Java Click to view at full size.

Screenshot-6. The Forms Designer work for the TreeViewDemo app is fairly simple.

Code

Writing the code for the TreeViewDemo app is considerably more complicated than creating the form. The problem lies in the fact that each node that represents a subdirectory of the current directory must be able to be expanded. Any subdirectories within that subdirectory must also be expandable, and so on until the app has built a maze of branches with each branch reaching down into the farthest subdirectory.

Before I show the source code, let me present a coding technique called recursion that helps simplify this problem.

Recursion

Consider for a moment the following problem of calculating the factorial of a number. The factorial of N is equal to N * factorial (N-1).

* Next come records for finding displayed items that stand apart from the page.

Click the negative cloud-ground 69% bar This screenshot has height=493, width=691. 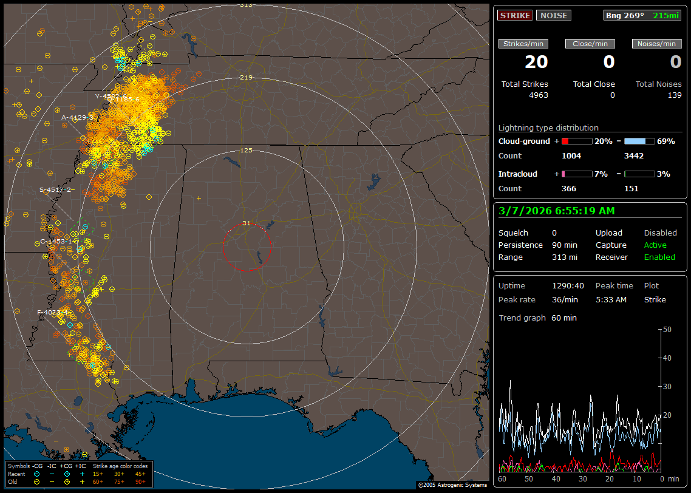639,141
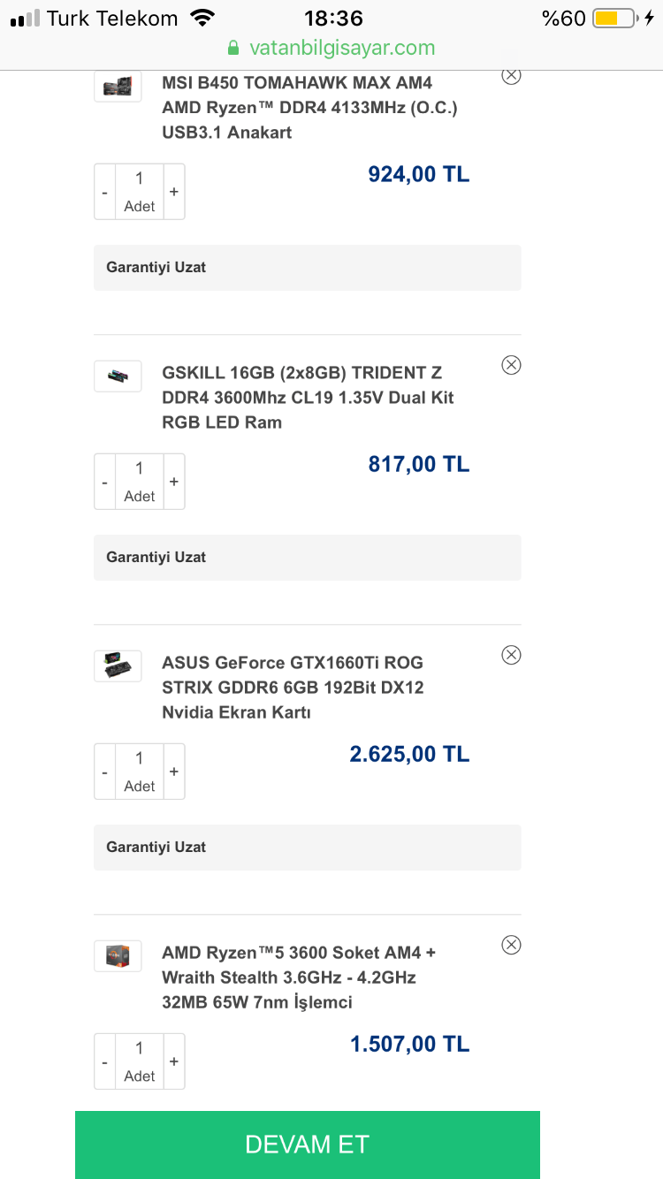Expand Garantiyi Uzat for MSI motherboard

click(307, 268)
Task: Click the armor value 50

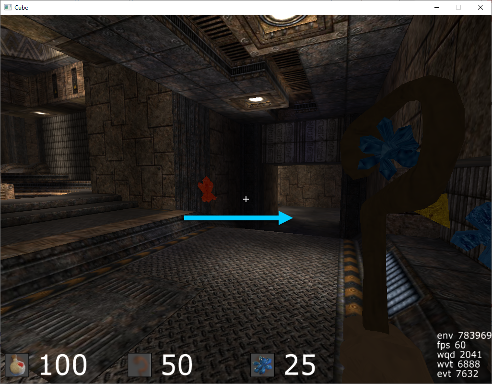Action: pos(176,365)

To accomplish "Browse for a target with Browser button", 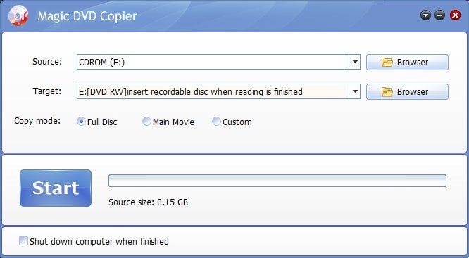I will pos(407,91).
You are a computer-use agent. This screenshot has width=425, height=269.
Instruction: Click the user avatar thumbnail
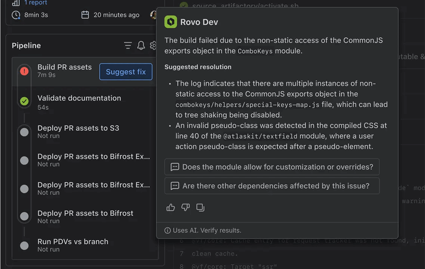(153, 15)
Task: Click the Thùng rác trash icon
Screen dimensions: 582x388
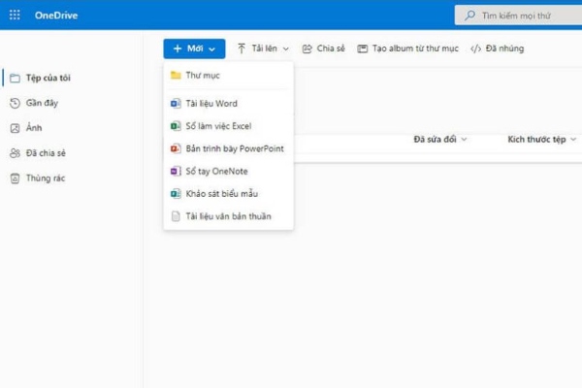Action: (x=15, y=178)
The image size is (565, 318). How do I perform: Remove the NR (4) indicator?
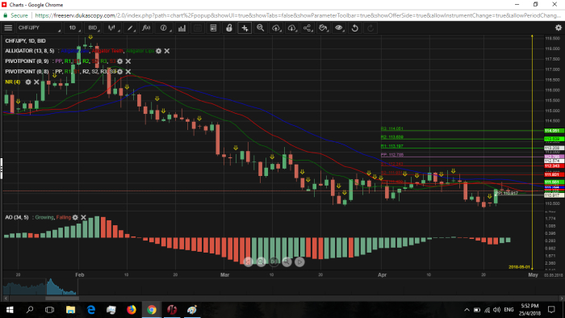coord(36,82)
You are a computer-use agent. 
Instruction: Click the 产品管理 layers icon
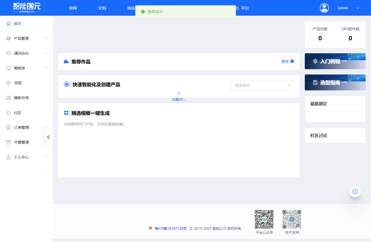pyautogui.click(x=8, y=38)
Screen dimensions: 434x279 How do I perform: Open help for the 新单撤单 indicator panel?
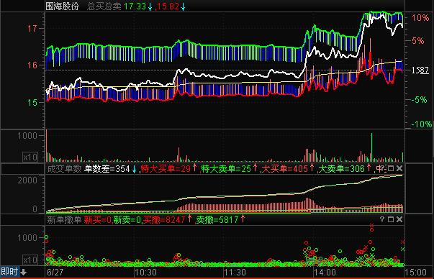click(382, 219)
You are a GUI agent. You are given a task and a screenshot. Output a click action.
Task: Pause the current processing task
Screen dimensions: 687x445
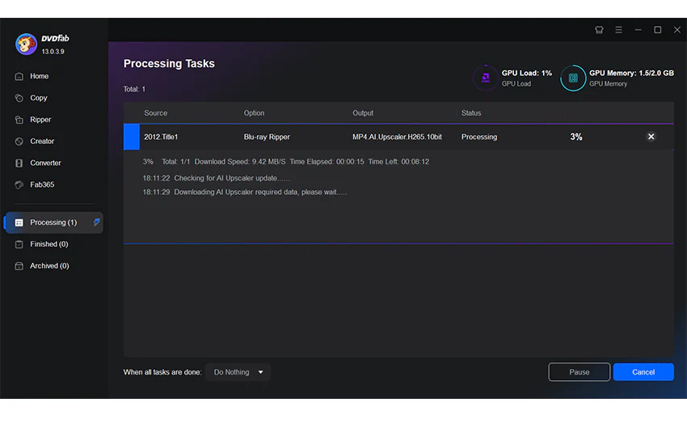coord(579,372)
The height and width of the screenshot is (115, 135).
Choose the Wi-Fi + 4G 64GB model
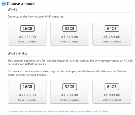[x=112, y=92]
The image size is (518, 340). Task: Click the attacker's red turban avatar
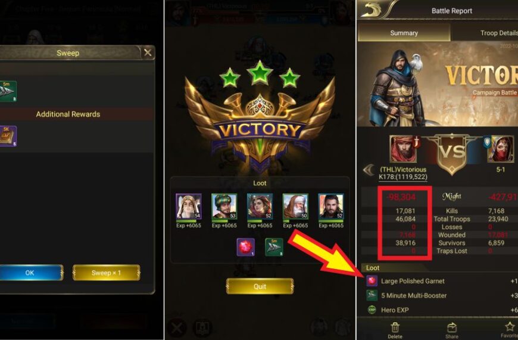click(x=403, y=149)
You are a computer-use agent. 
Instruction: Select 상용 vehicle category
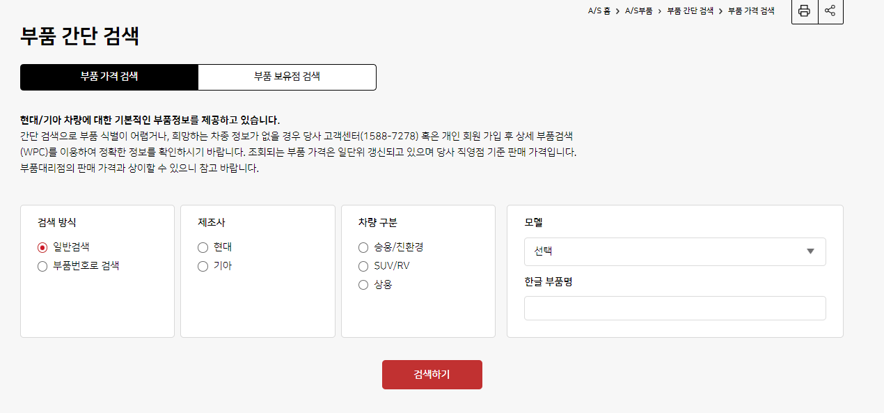[363, 284]
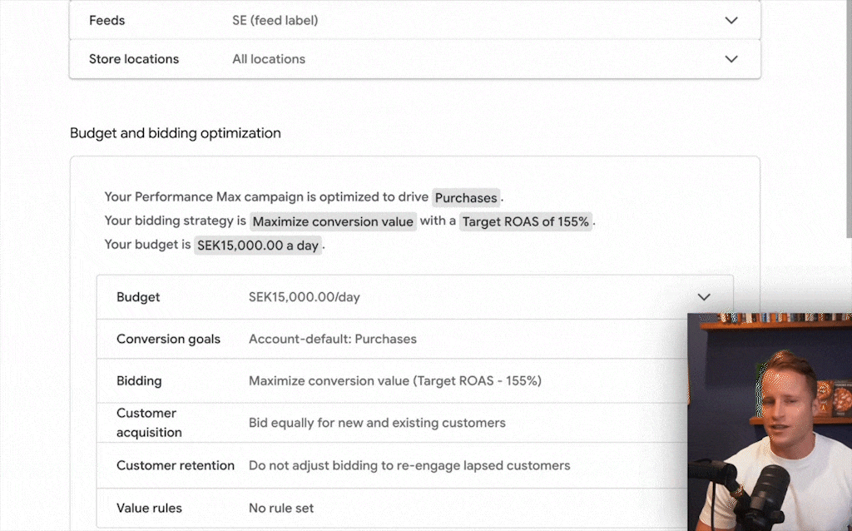Click the Feeds row label

[x=107, y=20]
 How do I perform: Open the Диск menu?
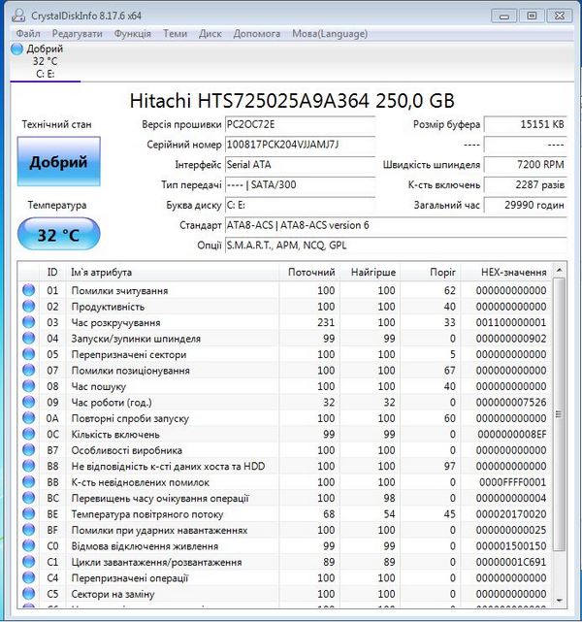click(210, 33)
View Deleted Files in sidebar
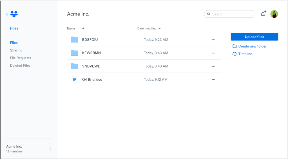This screenshot has height=159, width=288. [x=20, y=66]
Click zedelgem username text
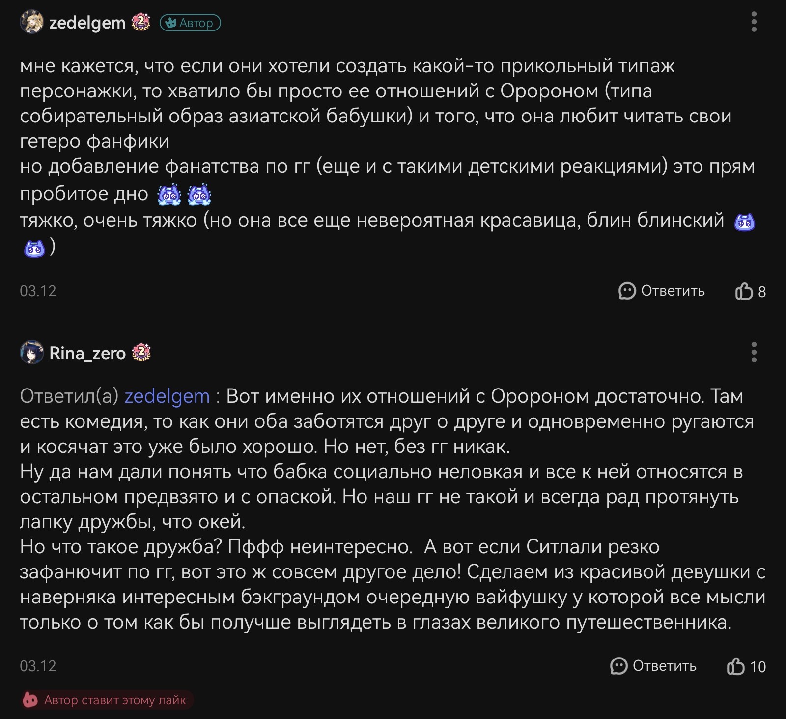 pyautogui.click(x=87, y=23)
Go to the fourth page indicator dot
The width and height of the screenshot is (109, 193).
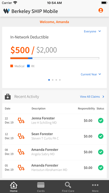click(60, 80)
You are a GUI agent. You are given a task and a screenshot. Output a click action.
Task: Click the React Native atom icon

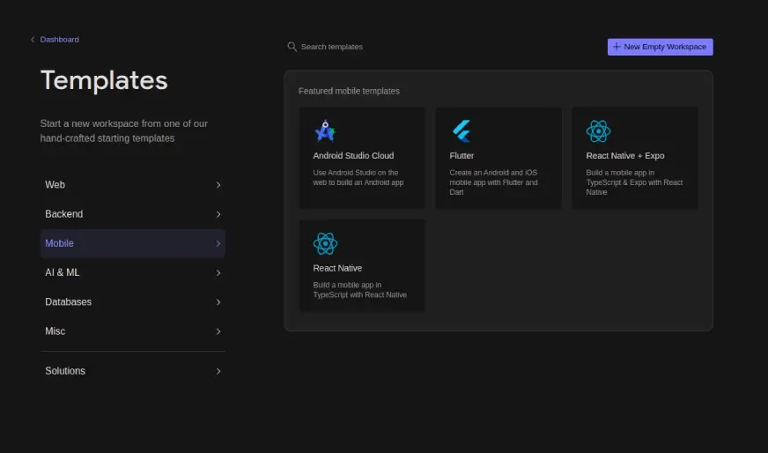point(325,243)
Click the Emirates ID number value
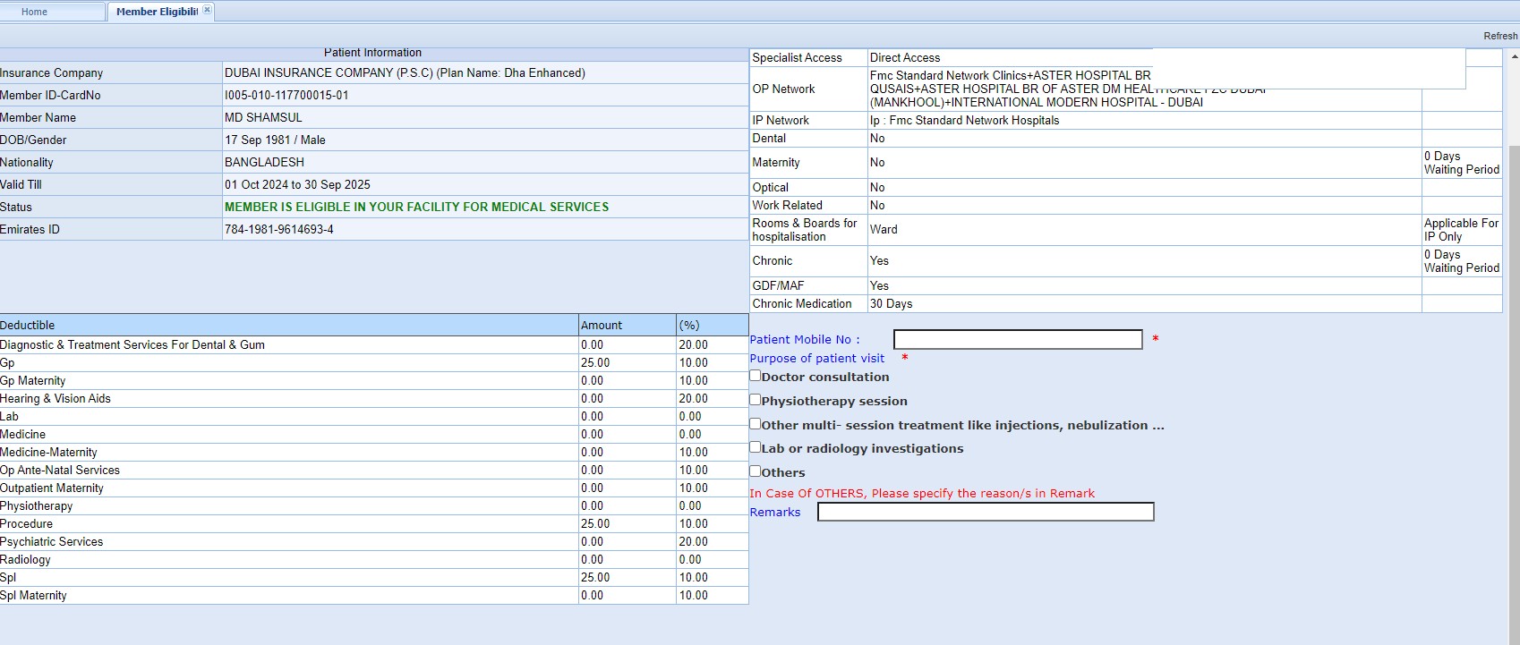1520x645 pixels. click(x=279, y=229)
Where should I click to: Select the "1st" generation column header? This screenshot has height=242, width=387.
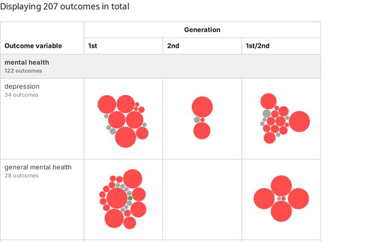(x=93, y=46)

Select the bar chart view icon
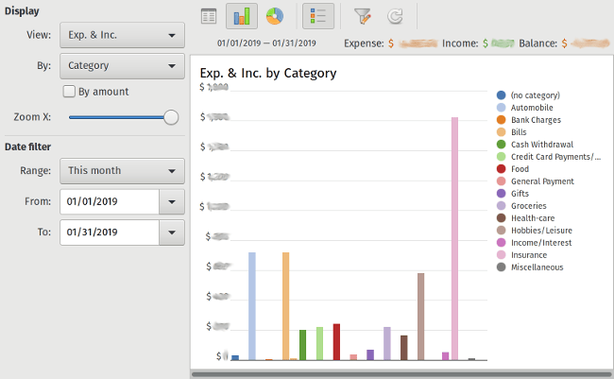point(241,16)
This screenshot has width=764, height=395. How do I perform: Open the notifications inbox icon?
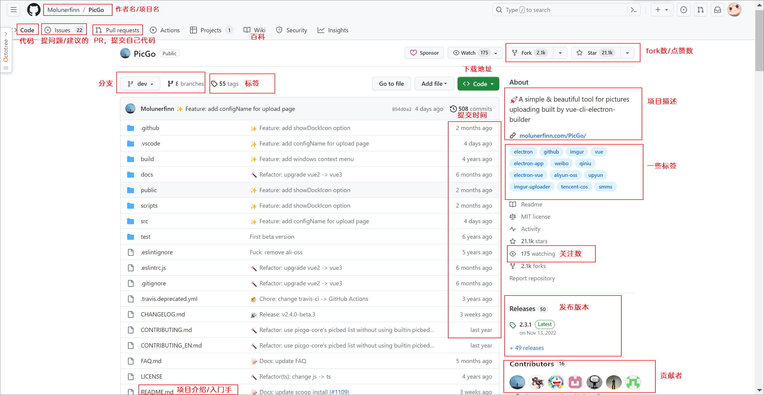(717, 10)
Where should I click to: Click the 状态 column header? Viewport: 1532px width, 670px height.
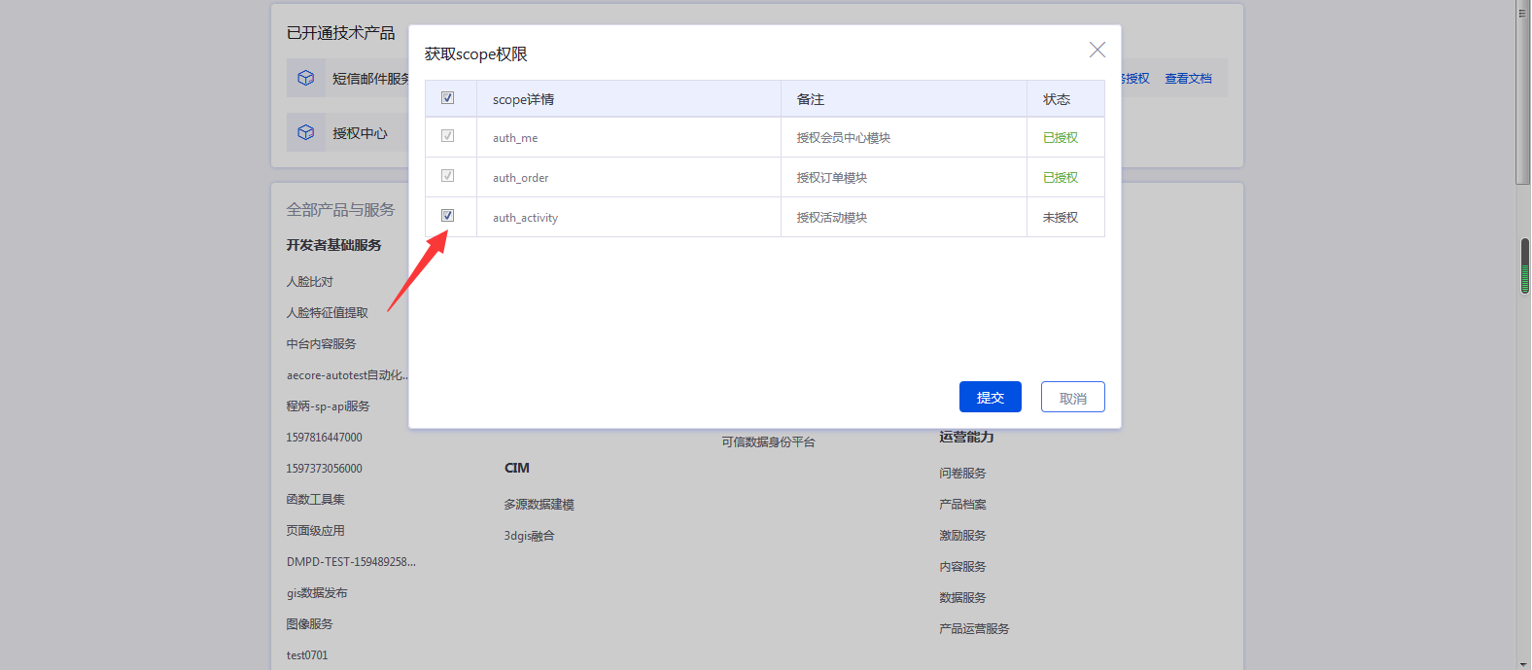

The factorial of 0 is 1. Knowing this, I could write a factorial() function as follows. (I'm not saying this is the best way to implement a factorial; it is merely one way.)

public static int factorial(int N)
{
 // handle the known case
 if (N == 0)
 {
 return 1;
 }
 // call yourself to calculate the factorial
 return N * factorial(N - 1);
}


At first glance, it would appear that by calling itself this function generates an infinite loop, but consider for a second how this function works. Suppose a program calls factorial(5). Since 5 is not equal to 0, the function would calculate 5 * factorial(4), and factorial(4) would then call factorial(3). This process would be repeated until eventually factorial(1) calculated 1 * factorial(0). At this point, factorial(0) would return a 1, which would allow the factorial(1) calculation to continue and return a 1 to allow the factorial(2) calculation to proceed, and so forth. This approach of having a function call itself is called recursion.

Applying recursion to TreeViewDemo

Although the problem of expanding the base node of the tree is very different from calculating a factorial, it is similar in one respect. Once a node for a new subdirectory has been added, the entire process of creating a list of entries representing the contents of that subdirectory must be duplicated. After the new node has been added for the subdirectory, the problem from that point onward is exactly the same as the problem of adding the first directory. That being the case, the easiest approach to solving this problem is for the function to call itself recursively.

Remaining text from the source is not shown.